**Data records:**

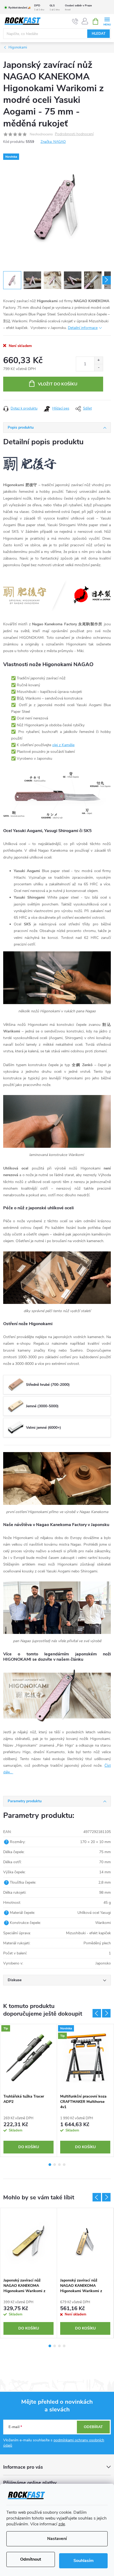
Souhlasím (83, 2561)
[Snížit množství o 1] (98, 367)
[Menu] (107, 21)
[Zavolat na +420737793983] (75, 21)
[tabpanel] (28, 2090)
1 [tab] (50, 2164)
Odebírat (93, 2426)
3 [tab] (59, 2164)
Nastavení (57, 2539)
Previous (97, 2013)
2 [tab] (54, 2164)
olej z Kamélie (63, 745)
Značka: (53, 141)
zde (61, 2524)
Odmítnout (30, 2559)
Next (106, 2013)
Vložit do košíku (57, 384)
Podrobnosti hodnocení (74, 134)
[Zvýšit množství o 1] (98, 360)
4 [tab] (64, 2164)
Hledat (99, 33)
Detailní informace (83, 327)
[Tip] (28, 2058)
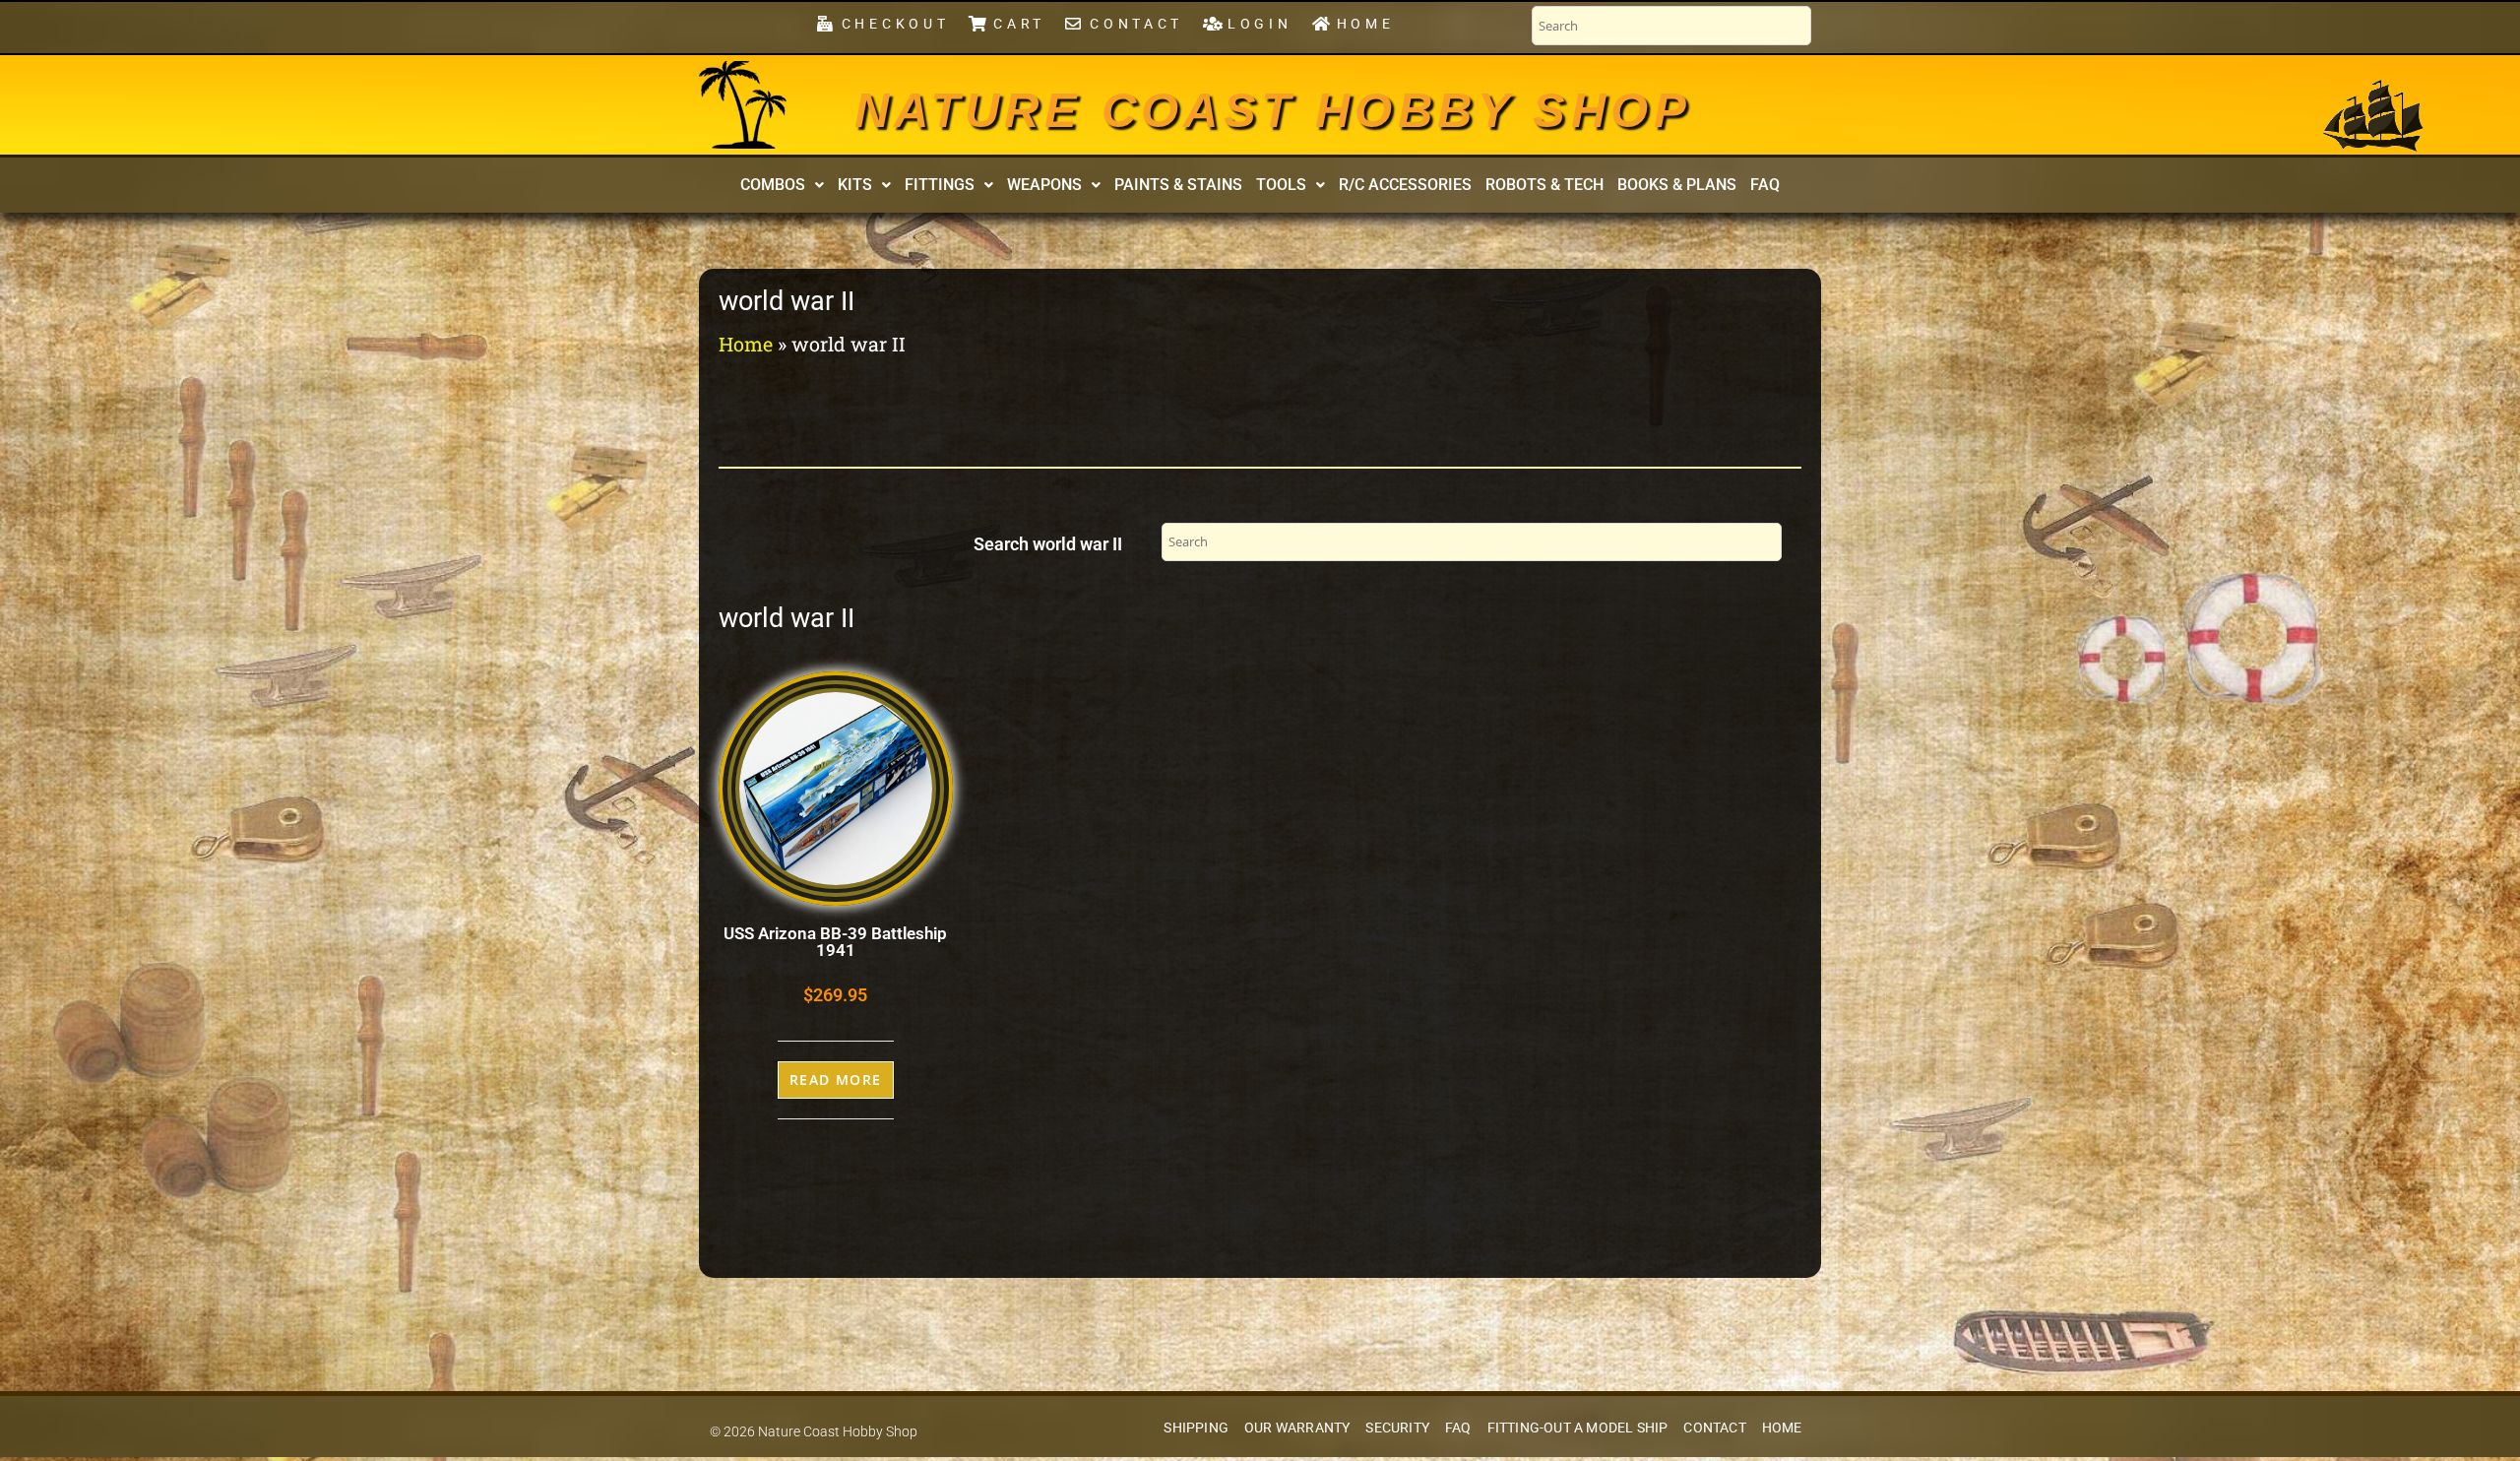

**What is needed:** All lines from the one containing "Značka: (53, 141)" through the end of the entries, both ends included, should be written out exactly, with no pictures.

**Answer section:**
Značka: (53, 141)
zde (61, 2524)
Odmítnout (30, 2559)
Next (106, 2013)
Vložit do košíku (57, 384)
Podrobnosti hodnocení (74, 134)
[Zvýšit množství o 1] (98, 360)
4 [tab] (64, 2164)
Hledat (99, 33)
Detailní informace (83, 327)
[Tip] (28, 2058)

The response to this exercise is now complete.